No documento, o TJ-BA esclareceu que a sessão estava devidamente designada e organizada dentro das normas legais. A corte reforçou que não houve decisão judicial afirmando que o julgamento ocorreria na câmara municipal de Dias d'Ávila, afastando dúvidas quanto ao local do ato.
A defesa justificou o abandono do plenário ao alegar que o local era inadequado para a realização do julgamento, mas, conforme o tribunal, essa decisão não foi precedida de um pedido formal de alteração. O TJ-BA ressaltou que havia uma equipe de segurança composta por cerca de 17 policiais militares e cinco viaturas, considerados suficientes para assegurar a segurança do ato.
O tribunal também enfatizou que a condução do processo respeitava os princípios do devido processo legal, garantindo ampla defesa e contraditório. A nota concluiu que eventuais questionamentos sobre a infraestrutura deveriam ter sido feitos formalmente antes da sessão, e a interrupção do ato foi considerada um desrespeito à dignidade da Justiça. Em razão disso, foi solicitado à Ordem dos Advogados do Brasil (OAB) que avaliasse a conduta dos advogados envolvidos.

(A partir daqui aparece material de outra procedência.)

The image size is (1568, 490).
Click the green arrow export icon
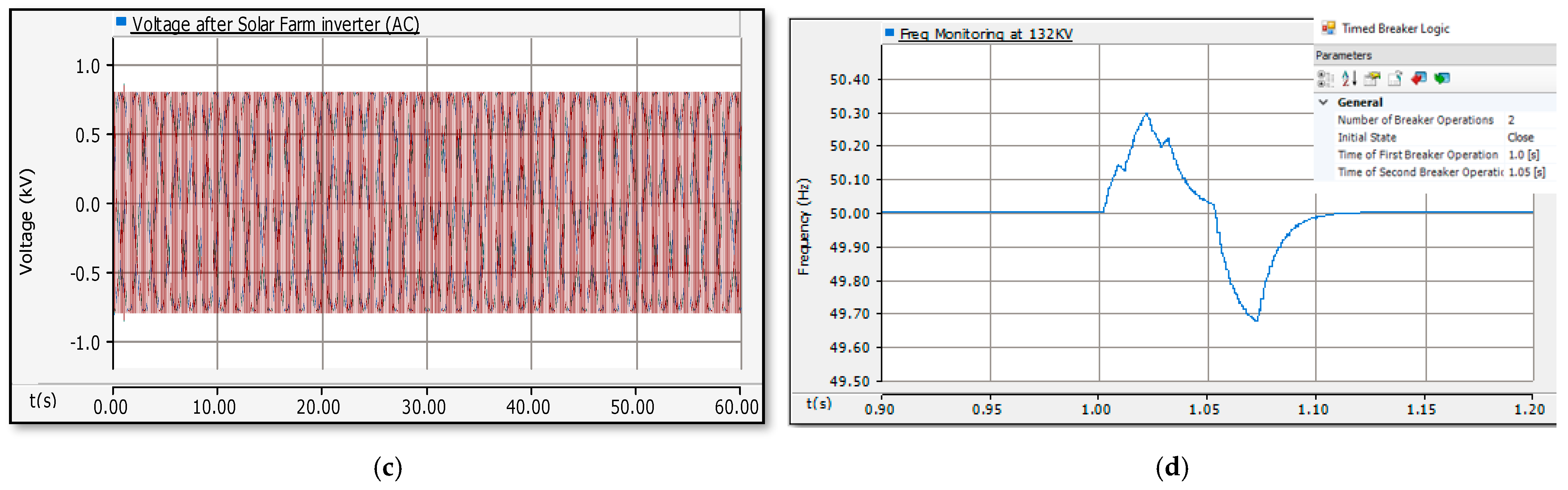click(1442, 78)
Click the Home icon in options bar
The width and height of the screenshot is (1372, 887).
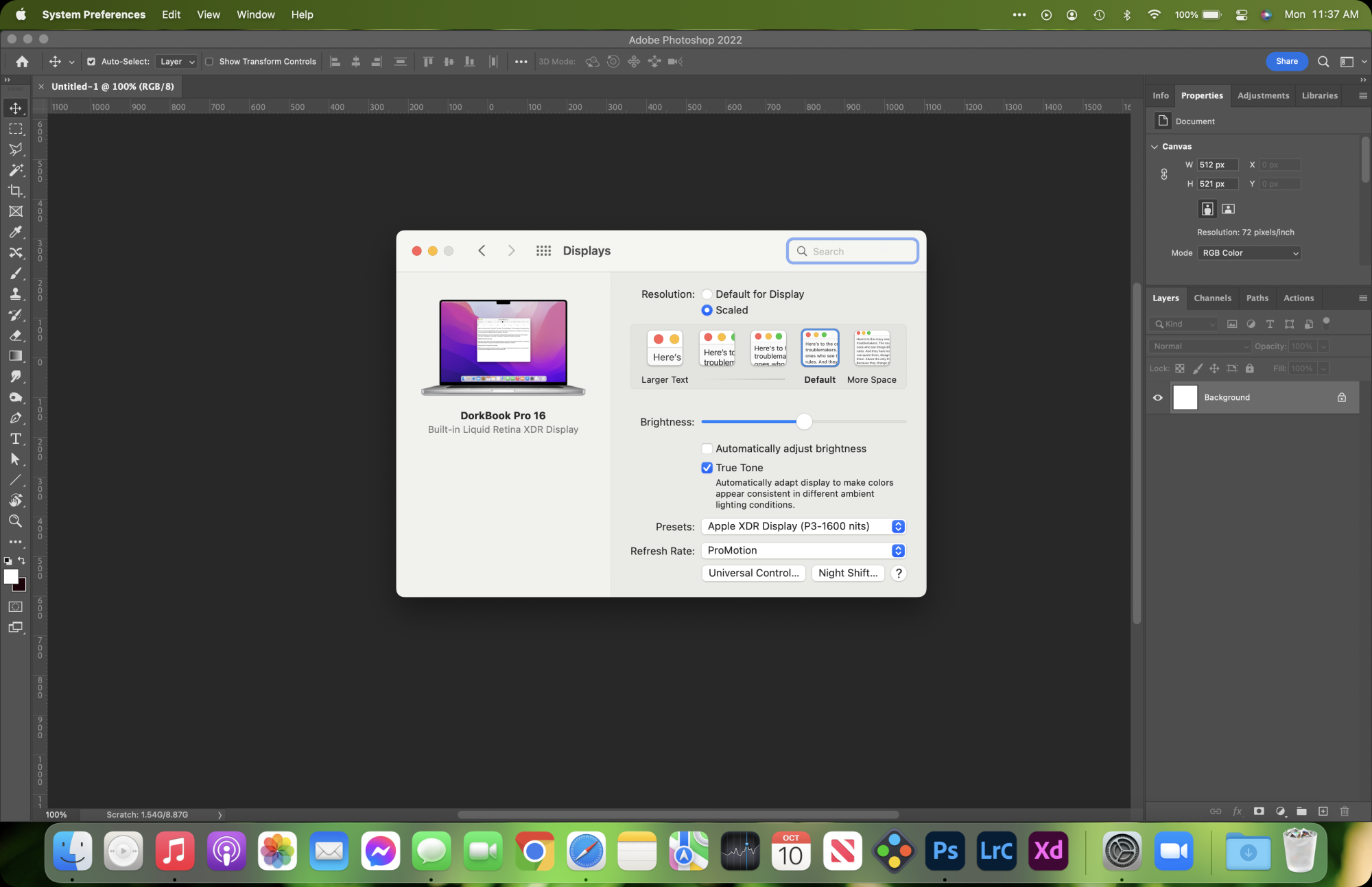point(22,62)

O TJ-BA reafirmou seu compromisso com um julgamento justo e transparente, anunciando que uma nova sessão foi agendada para o dia 24 de fevereiro de 2026, no Fórum da Comarca de Dias d'Ávila. O tribunal finalizou afirmando que a responsabilidade pelo adiamento não recai sobre o Judiciário, uma vez que a decisão de abandonar o plenário decorreu da estratégia defensiva.